Text shown ::
***

The method I proposed did work, I think.  Your code doesn't account for the specified criteria, namely the a record should ONLY be output if it is part of an adjacent three year sequence.

Art

Super User
Posts: 8,127

## Re: consecutive observations only

If I run it just on panelist 2 I only get 5 records. The last is lost.

I did not see the extra version of have getting pulled in with no variables.

On the second one you need change OBS=1 to OBS=2.

PROC Star
Posts: 8,169

## Re: consecutive observations only

Tom,

You were absolutely correct!  I changed the code (i.e., making obs=2) in my original post and, hopefully, the OP has followed our latest exchange.

Art

Super Contributor
Posts: 1,636

## Re: consecutive observations only

Hi Art,

I think "obs=1" shoud be "obs=2" in your code.

sethave ( firstobs = 3 keep = year rename =(year = _year3) )

have (      obs = 1 drop= _all_                      );

you will see the difference if you add another obsevation

"Panelist=3 Year=2005" to the dataset.

Thank you!

PROC Star
Posts: 8,169

## Re: consecutive observations only

Linlin, I think (hope) I made the correct change at the EXACT moment that you posted your response.

***

Given entries ::
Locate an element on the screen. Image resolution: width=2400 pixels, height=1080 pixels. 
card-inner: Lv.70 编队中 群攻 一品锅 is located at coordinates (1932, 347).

***

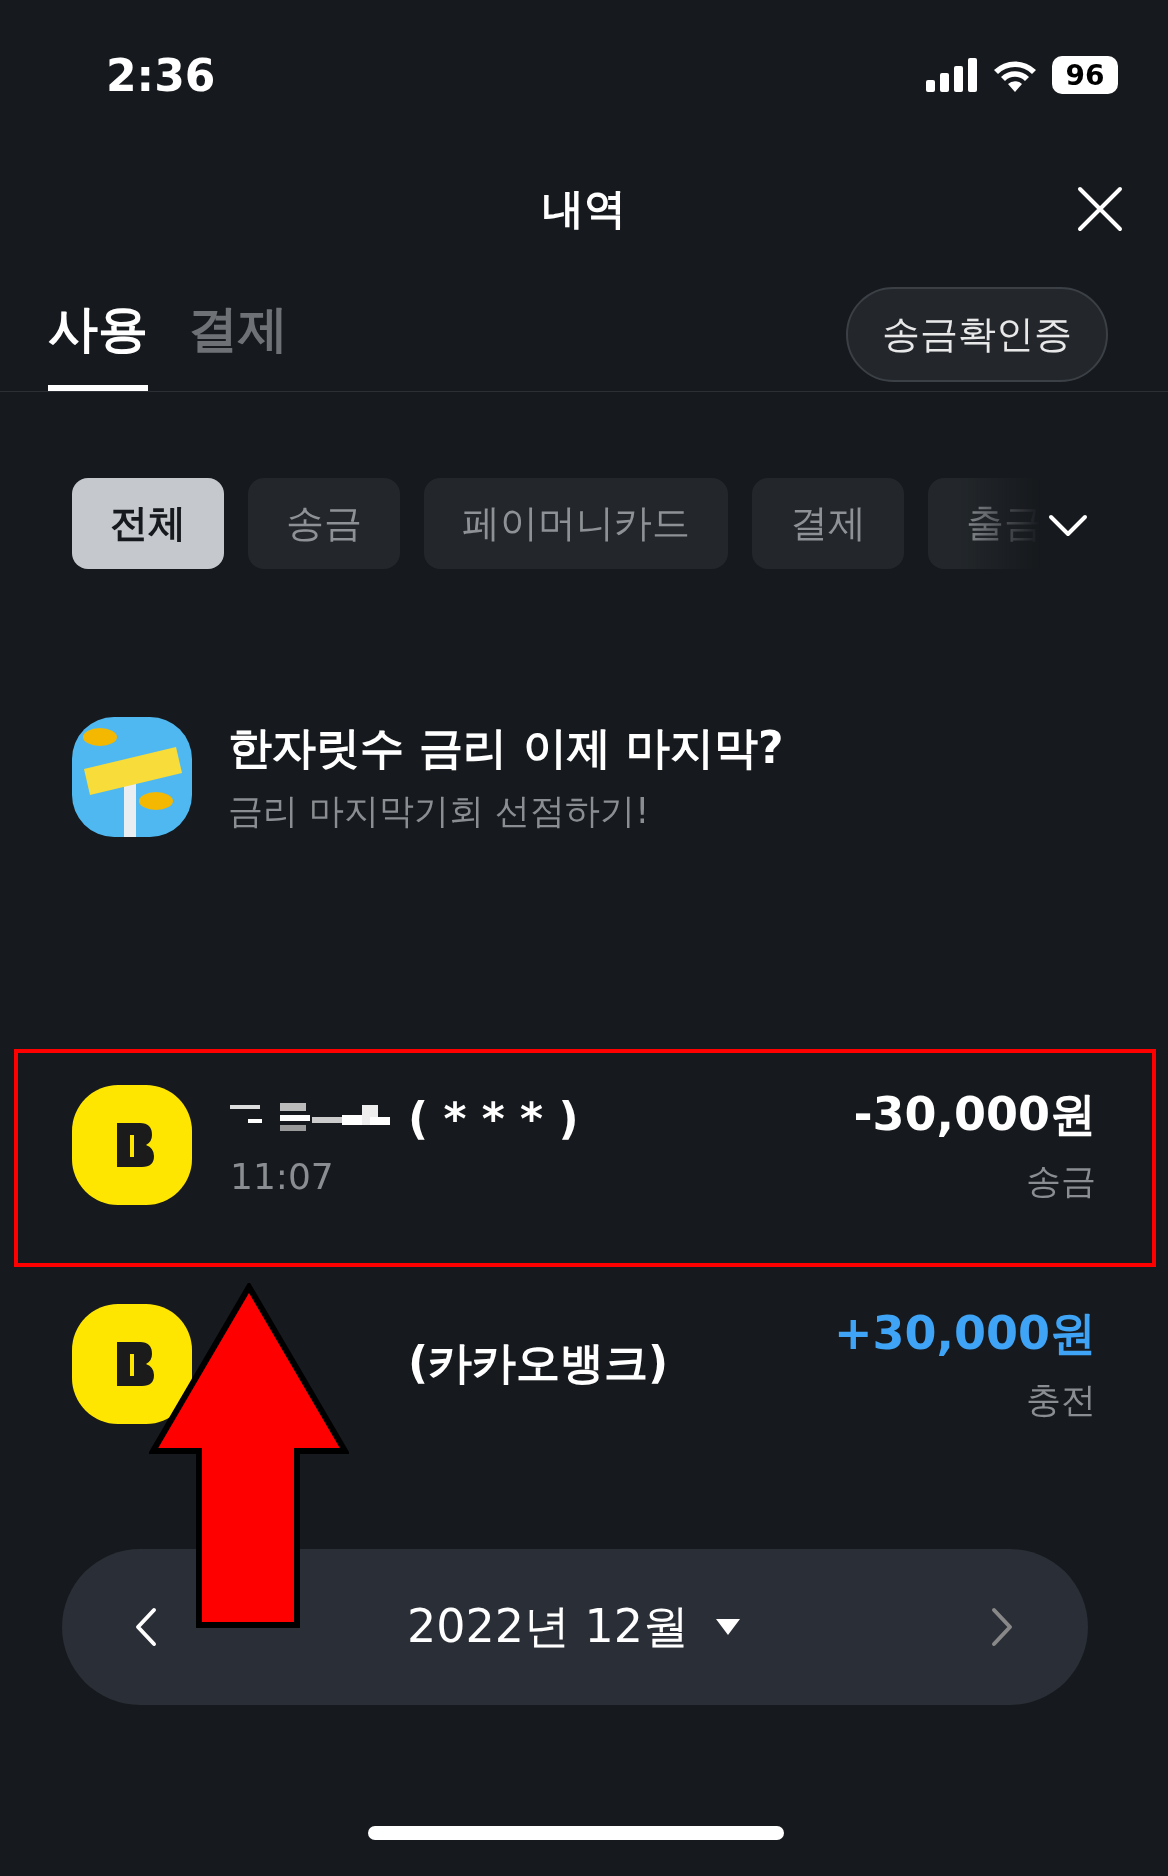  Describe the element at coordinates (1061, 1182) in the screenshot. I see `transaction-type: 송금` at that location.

***

Try it ::
Reproduce the forum thread between "have (      obs" and "to the dataset.", inclusive, and change "dataset" to "data set" each place it occurs.

Result for this exercise ::
have (      obs = 1 drop= _all_                      );

you will see the difference if you add another obsevation

"Panelist=3 Year=2005" to the data set.